Almost about 50 per cent of patients do not know the cause of their kidney
disease because it was informed late in the hospital for treatment (Ulasi,&
Ijoma 2010). Also CKD is the 15th and 20th prominent cause of years lived with
disability (Global Burden of Disease Study, 2013), and disability-adjusted life
years (Murray, Barber, & Foreman, 2013). Moving through the years of the era
of the 21st century, the burden of CKD, in association with the
suffering and financial implications, is becoming alarming thereby making it a
major public health concern. It is preventable and the inception can be
deferred as well as slow down its progression. Regrettably, the application of
this knowledge, which can drastically reduce the weight and menace of CKD, is
inadequate and unsatisfactory. Efficiently addressing this major health issue
will require a broad public health approach (Couser, Remuzzi, Mendis, &
Tonelli, 2011). Hence the research work sought to propose practical solutions
to the gap in awareness and perception of Ilishan Remo community members on
chronic kidney disease.
1.3
Objectives of the
Study
The
general objective of this study is to assess the awareness, attitude and
perception of Ilishan-Remo community members on chronic kidney disease. The
specific objectives are to:
1.
Assess the level of awareness of Ilishan Remo community members on chronic kidney disease.
2.
Determine the attitude of Ilishan Remo community members on chronic kidney disease.
3.
Identify the perception of Ilishan Remo community members on chronic kidney disease.
1.4
Research Questions
- What
is the level of awareness among Ilishan-Remo community members on chronic
kidney disease?
- What
is the level of attitude among Ilishan-Remo community members on chronic
kidney disease?
- What is the level of perception of chronic kidney disease among Ilishan-Remo community members?

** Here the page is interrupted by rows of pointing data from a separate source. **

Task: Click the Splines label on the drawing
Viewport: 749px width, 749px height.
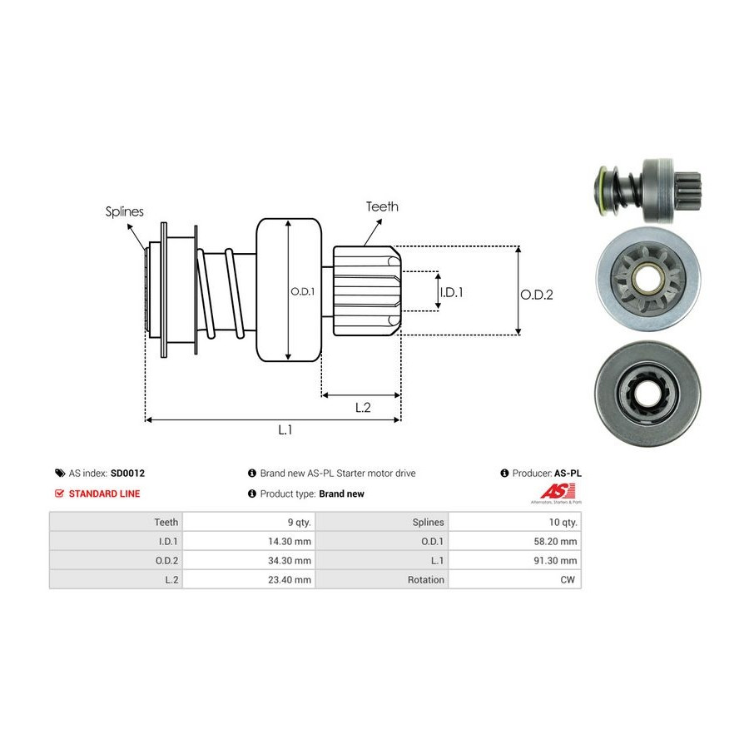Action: click(124, 211)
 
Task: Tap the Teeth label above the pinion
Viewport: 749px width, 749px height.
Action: click(382, 206)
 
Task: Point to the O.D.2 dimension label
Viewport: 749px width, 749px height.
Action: click(537, 294)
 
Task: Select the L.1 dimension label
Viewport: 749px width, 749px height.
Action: click(285, 429)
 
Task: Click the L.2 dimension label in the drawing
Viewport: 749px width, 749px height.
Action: click(363, 407)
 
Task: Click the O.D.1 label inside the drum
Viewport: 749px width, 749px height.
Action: click(300, 291)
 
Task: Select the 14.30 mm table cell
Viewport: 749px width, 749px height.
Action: click(290, 541)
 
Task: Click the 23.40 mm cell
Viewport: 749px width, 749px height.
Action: click(290, 579)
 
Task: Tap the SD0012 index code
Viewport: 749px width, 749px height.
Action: click(127, 473)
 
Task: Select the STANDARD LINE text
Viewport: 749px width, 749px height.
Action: click(104, 494)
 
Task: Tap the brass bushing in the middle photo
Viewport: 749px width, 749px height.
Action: click(642, 275)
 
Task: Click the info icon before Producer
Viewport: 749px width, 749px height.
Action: click(504, 473)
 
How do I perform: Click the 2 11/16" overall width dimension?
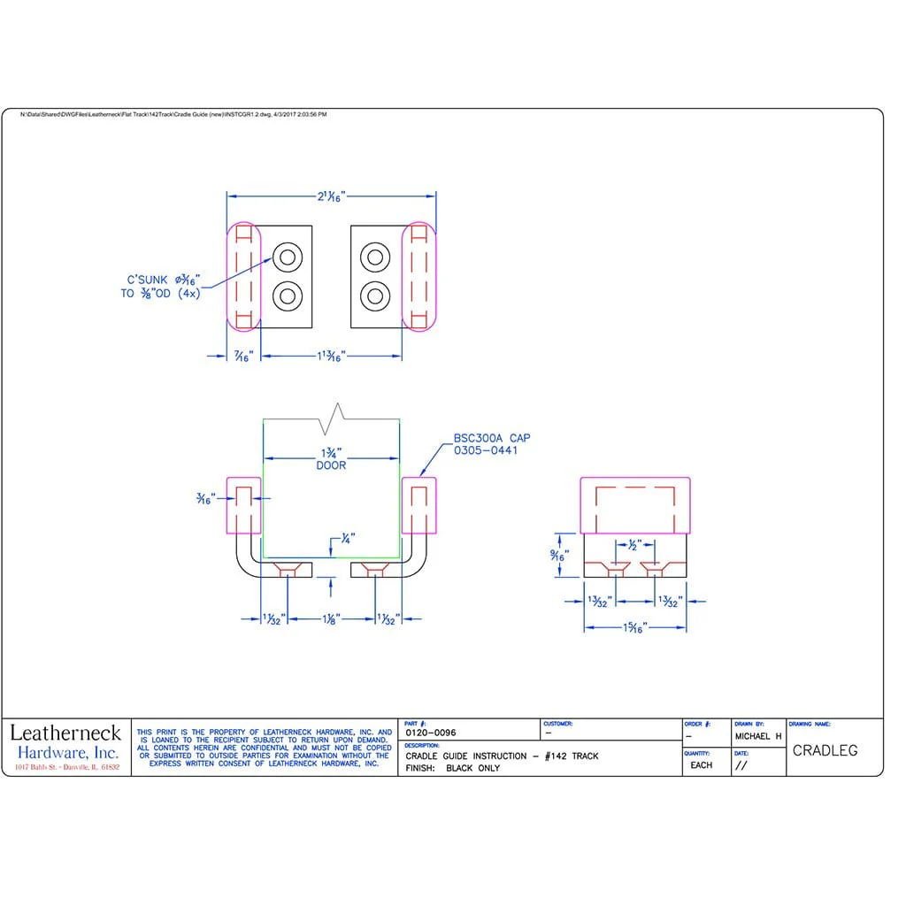pyautogui.click(x=332, y=197)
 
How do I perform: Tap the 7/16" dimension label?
pyautogui.click(x=243, y=357)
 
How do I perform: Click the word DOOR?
pyautogui.click(x=331, y=465)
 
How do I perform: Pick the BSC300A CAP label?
pyautogui.click(x=492, y=438)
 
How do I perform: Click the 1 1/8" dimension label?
pyautogui.click(x=332, y=619)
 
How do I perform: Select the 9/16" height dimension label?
pyautogui.click(x=557, y=556)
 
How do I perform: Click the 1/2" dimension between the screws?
pyautogui.click(x=633, y=546)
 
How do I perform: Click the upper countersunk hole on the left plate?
pyautogui.click(x=288, y=257)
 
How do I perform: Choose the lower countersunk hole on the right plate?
pyautogui.click(x=375, y=296)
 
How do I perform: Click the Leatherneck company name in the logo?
pyautogui.click(x=65, y=733)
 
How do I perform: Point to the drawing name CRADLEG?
pyautogui.click(x=825, y=751)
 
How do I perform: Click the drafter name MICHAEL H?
pyautogui.click(x=757, y=736)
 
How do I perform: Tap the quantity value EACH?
pyautogui.click(x=701, y=765)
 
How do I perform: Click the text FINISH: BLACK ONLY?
pyautogui.click(x=452, y=768)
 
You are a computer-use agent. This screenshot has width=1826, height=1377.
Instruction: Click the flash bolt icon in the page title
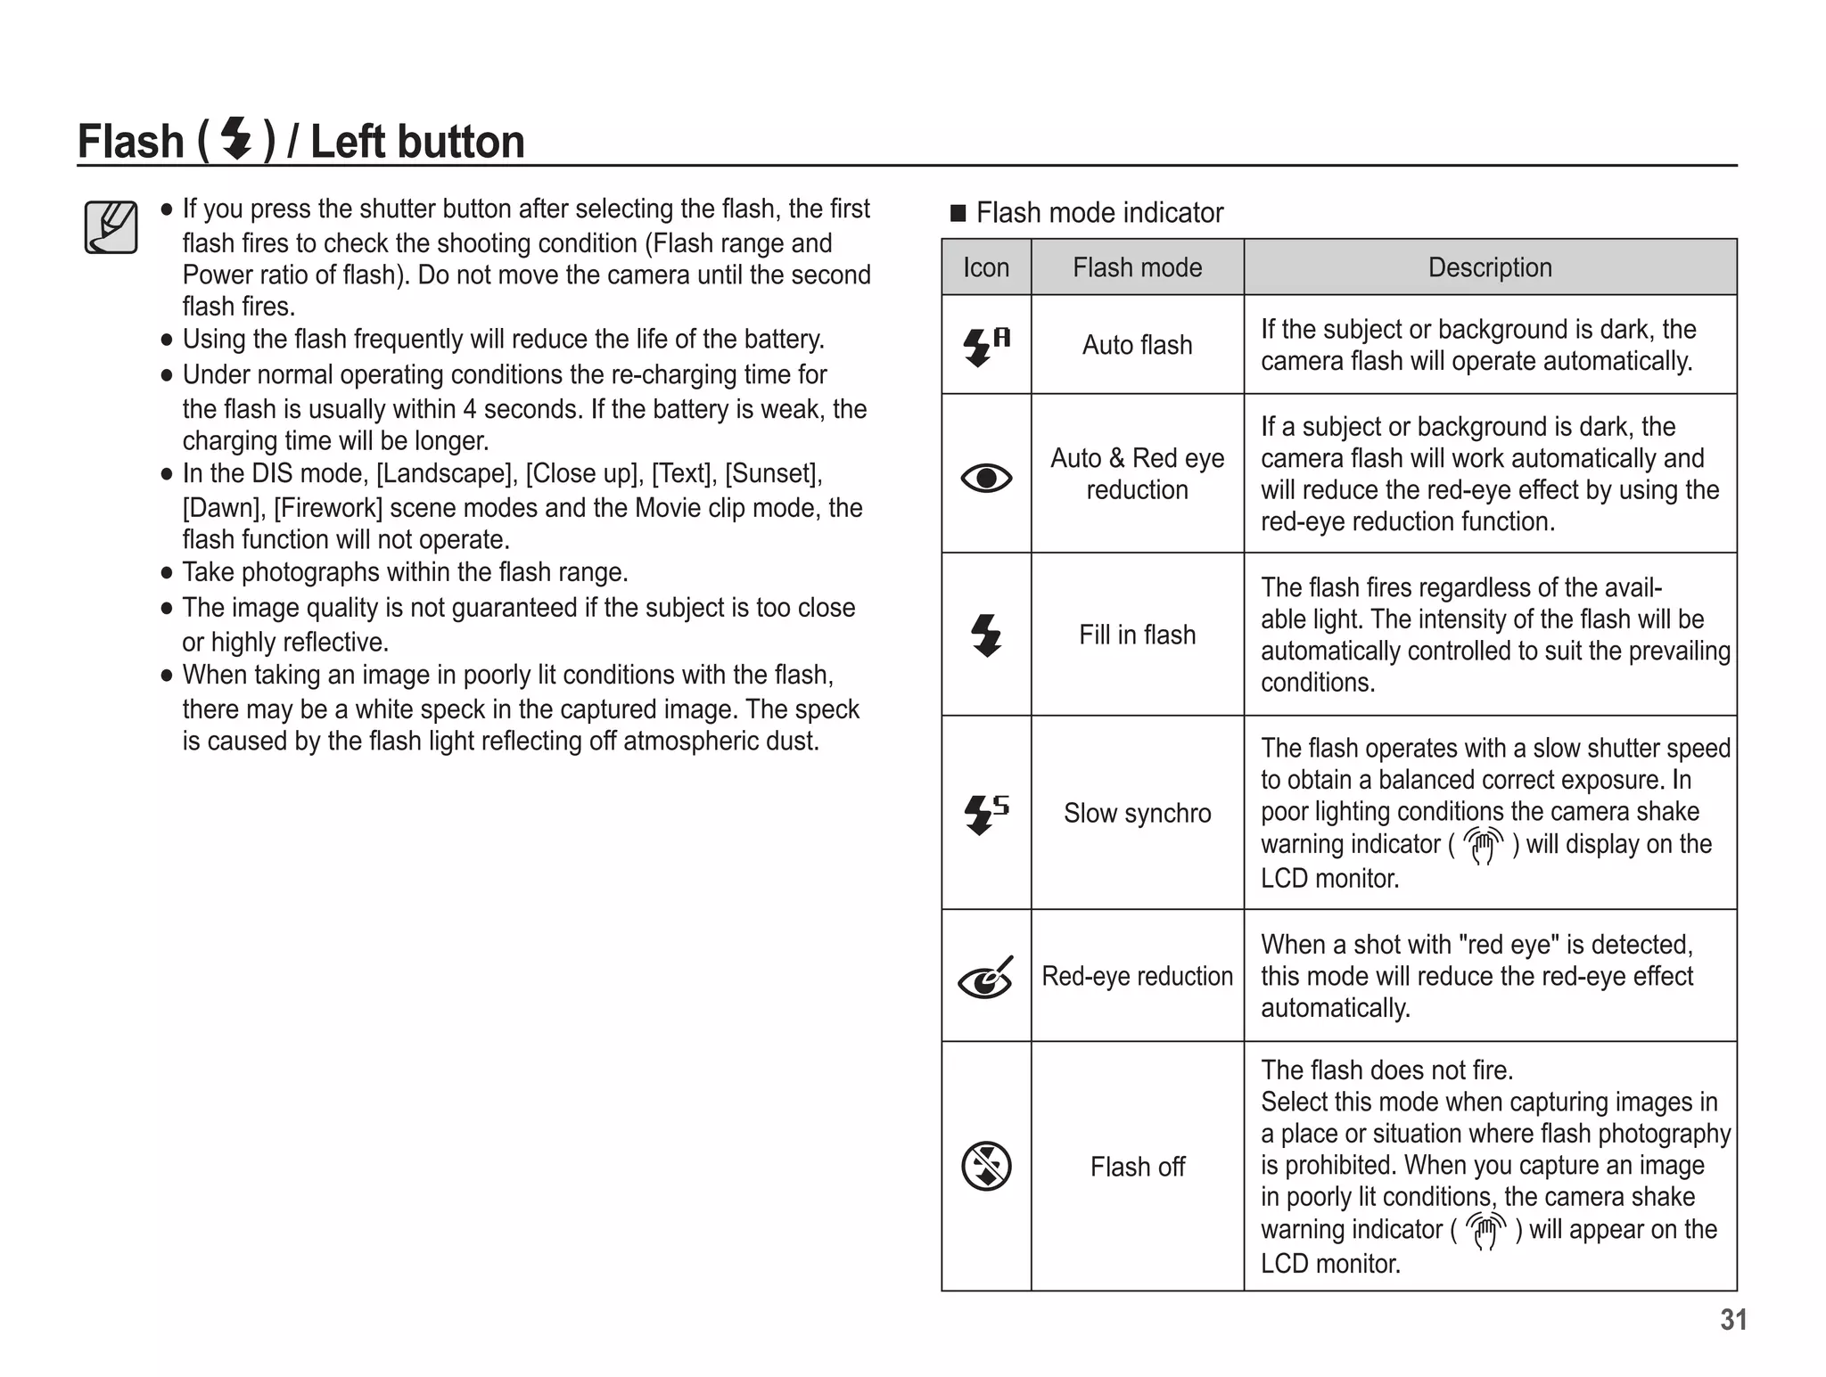[x=236, y=139]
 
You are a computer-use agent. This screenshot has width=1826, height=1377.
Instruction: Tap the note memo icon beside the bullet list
[x=111, y=227]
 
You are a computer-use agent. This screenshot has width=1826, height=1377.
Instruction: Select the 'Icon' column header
[x=985, y=267]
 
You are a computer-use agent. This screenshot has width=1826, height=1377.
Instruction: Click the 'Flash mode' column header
[x=1137, y=267]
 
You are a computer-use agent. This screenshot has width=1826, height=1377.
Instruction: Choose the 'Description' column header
[x=1490, y=267]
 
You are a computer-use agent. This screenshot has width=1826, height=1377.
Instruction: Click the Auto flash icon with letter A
[x=986, y=346]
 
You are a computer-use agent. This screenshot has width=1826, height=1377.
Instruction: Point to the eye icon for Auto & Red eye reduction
[x=986, y=479]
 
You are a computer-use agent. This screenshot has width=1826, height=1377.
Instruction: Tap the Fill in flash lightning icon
[x=986, y=635]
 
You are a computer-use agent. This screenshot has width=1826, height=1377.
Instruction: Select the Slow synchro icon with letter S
[x=986, y=813]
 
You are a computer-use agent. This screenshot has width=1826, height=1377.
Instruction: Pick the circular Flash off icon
[x=986, y=1166]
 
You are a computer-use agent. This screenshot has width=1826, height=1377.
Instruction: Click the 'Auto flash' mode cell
[x=1137, y=346]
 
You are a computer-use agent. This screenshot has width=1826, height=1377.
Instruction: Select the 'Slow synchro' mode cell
[x=1137, y=813]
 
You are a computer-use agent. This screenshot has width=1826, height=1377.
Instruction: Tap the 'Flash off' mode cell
[x=1137, y=1167]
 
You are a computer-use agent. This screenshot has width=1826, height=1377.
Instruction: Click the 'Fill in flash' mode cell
[x=1137, y=635]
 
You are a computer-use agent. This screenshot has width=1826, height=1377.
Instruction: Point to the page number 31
[x=1732, y=1320]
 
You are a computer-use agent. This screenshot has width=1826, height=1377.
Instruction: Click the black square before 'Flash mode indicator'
[x=958, y=213]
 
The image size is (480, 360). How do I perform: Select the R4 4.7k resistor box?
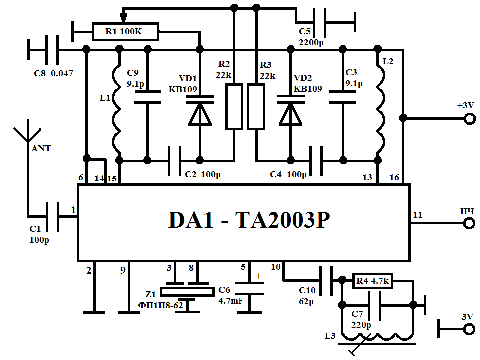[372, 282]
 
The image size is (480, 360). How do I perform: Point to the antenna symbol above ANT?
[27, 132]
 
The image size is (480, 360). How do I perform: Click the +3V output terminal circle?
[469, 119]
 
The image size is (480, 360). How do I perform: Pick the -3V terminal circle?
[469, 329]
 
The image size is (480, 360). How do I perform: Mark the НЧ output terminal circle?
[469, 223]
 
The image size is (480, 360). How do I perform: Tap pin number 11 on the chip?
[418, 215]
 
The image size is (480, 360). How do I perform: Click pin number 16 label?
[395, 177]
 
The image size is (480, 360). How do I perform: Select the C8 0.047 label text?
[53, 73]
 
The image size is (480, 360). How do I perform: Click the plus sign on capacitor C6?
[258, 276]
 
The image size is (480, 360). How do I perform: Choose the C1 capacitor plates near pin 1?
[52, 215]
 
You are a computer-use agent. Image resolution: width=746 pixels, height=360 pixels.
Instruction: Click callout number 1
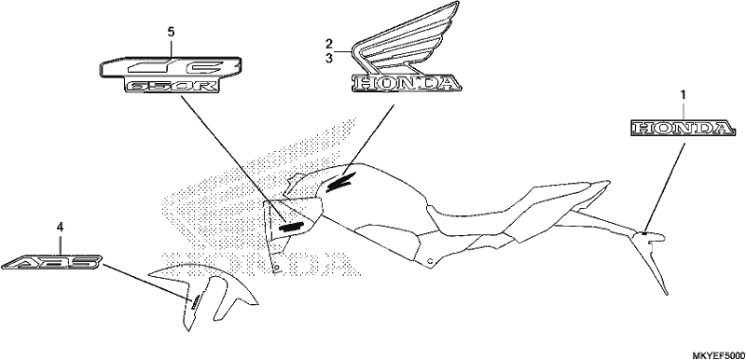tap(684, 95)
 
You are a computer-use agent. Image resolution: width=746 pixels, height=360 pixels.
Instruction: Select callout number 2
tap(329, 44)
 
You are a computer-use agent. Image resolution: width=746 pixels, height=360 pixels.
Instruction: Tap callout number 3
tap(329, 57)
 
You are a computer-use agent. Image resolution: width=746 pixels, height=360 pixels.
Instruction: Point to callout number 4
tap(60, 228)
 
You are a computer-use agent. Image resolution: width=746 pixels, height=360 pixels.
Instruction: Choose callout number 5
tap(171, 32)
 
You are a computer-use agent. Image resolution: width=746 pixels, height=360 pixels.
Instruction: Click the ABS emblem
tap(52, 262)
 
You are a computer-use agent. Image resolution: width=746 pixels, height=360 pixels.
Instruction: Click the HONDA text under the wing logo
tap(407, 84)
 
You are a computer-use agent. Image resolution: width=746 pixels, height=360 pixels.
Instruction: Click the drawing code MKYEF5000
tap(718, 355)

1.5 Justification for the Study
Communicable
diseases continue to remain the prime cause of death in Africa but behavioral
diseases like chronic kidney and heart diseases are becoming more prominent.Not
less than 24 million Nigerians are suffering from Chronic Kidney Disease which
symbolizes 14.2 per cent of the populace; also one in every seven individuals
in Nigeria has one degree of Chronic Kidney Disease or the other (Effa,
2016). About 20 per cent of deaths in
Nigerian Hospitals are initiated by kidney disease. Almost about 50 per cent of
patients do not know the cause of their kidney disease because it was informed
late in the hospital for treatment (Oluseyi, Ayodeji, Enajite, Oladimeji &
Ifedayo, 2016). This study uncovered the awareness and perception of Ilishan
Remo community members on chronic kidney disease and its management, which may
provide valuable information that will together with the community’s inputs
help to improve applicable and operative health education approaches to
increase community awareness and perception of chronic kidney disease in order
to prevent or limit the progression and better manage kidney dysfunction in
future.
1.6
Hypotheses
- H1: There
is a significant relationship between socio-demographic factors and
awareness of Ilishan Remo community members on chronic kidney disease.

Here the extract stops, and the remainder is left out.